══ Available data ══

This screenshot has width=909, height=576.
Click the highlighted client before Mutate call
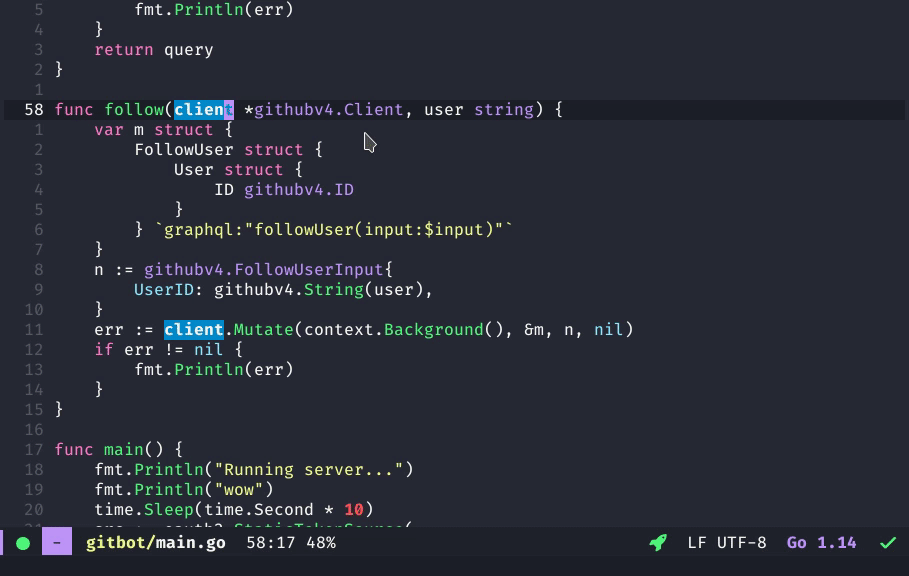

═══
══ Available data ══

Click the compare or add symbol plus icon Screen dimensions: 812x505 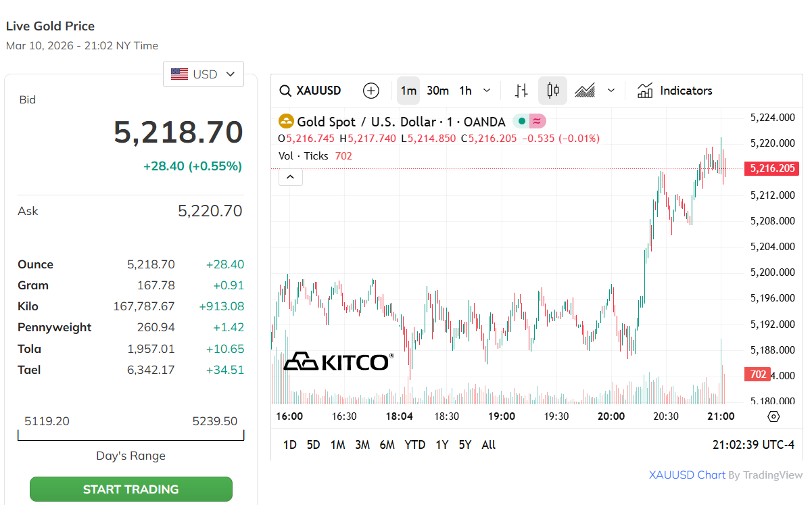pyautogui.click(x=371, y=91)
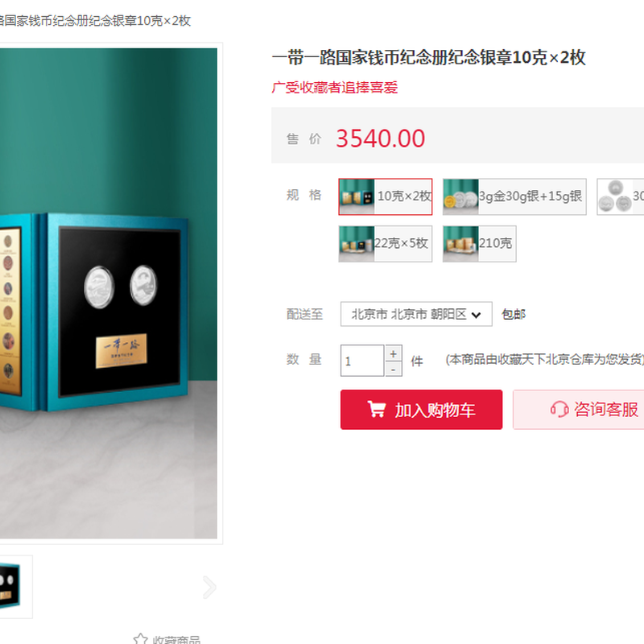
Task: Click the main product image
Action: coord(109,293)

═══

> **To do**: Restate word for word only the lines above from the line containing "This screenshot has width=909, height=576." to the line containing "Click the highlighted", both of them included.

> **Result of the exercise**:
This screenshot has width=909, height=576.
Click the highlighted client before Mutate call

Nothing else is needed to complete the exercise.